Siamo pronti alla prossima procedura di infrazione per deficit eccessivo?

L’Europa si appresta a chiudere la procedura di infrazione per deficit eccessivo del nostro paese. Una buona notizia se considerata così, come viene strombazzata dai telegiornali. Ma perché i politici sono così felici di questa notizia? Perché possono spendere di più. Pare che siano almeno 20 miliardi di spesa, ufficialmente per investimenti, che verranno sbloccate. E sappiamo in Italia che cosa significa investimento: spesa pubblica improduttiva che finisce rapidamente nelle tasche di qualche cricca che si affrettano a portare i soldi all’estero. Non è una buona prospettiva per il Paese, che ha ancora bisogno di rigore, ma per i politici sì che hanno una torta in più da spartirsi.

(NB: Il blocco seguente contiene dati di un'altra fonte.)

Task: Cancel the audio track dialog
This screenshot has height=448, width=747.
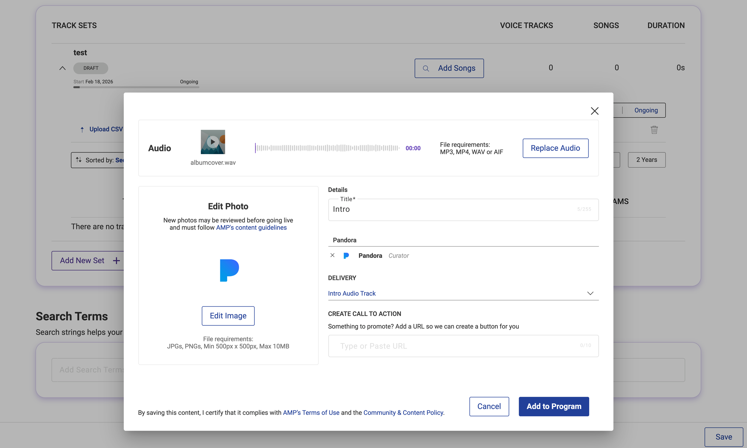Action: 489,406
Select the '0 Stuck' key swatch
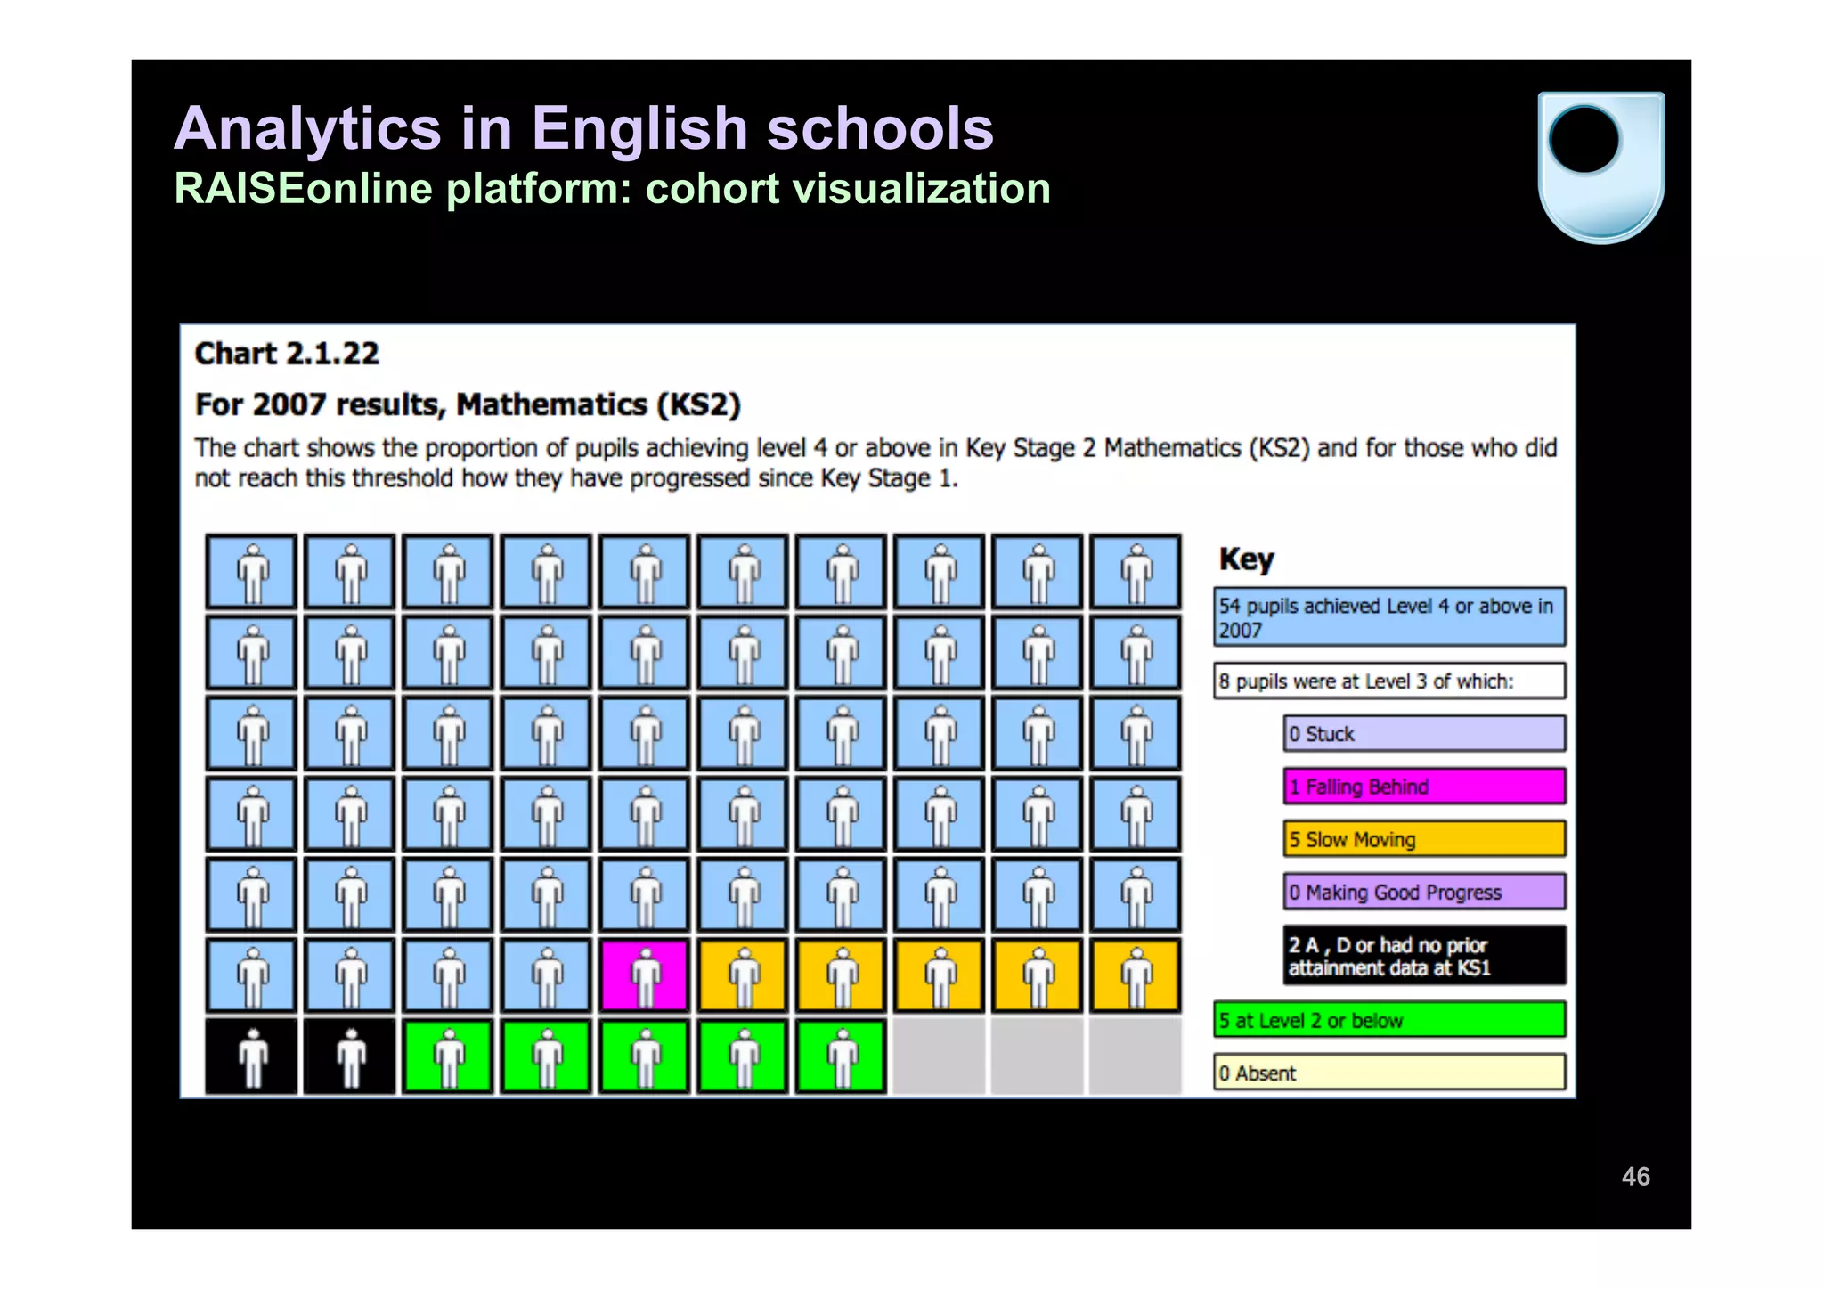 tap(1423, 734)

E poi c’è la questione fiscale, con la pressione sui cittadini che deve essere assolutamente ridotta. Ben venga, dunque, l’eliminazione dell’IMU sulla prima casa. Ben venga anche il blocco dell’aumento IVA ma a patto di trovare risorse equivalenti con tagli alle spese. Ma sappiamo bene che i politici italiani non hanno la forza (e nemmeno l’autorità morale) per fare i tagli. Risultato? Tra i 20 miliardi di investimenti (anche se sappiamo bene che investimenti non sono) e i tagli piccoli alla pressione fiscale il deficit riprenderà a salire. E visto che non si fa nulla per la crescita, è facile immaginare che fra pochi mesi avremo di nuovo a che fare con una procedura di infrazione per deficit accessivo.

Quasi quasi conveniva rimanere con questa, dopo tutto in 4 anni ci eravamo quasi affezionati, no?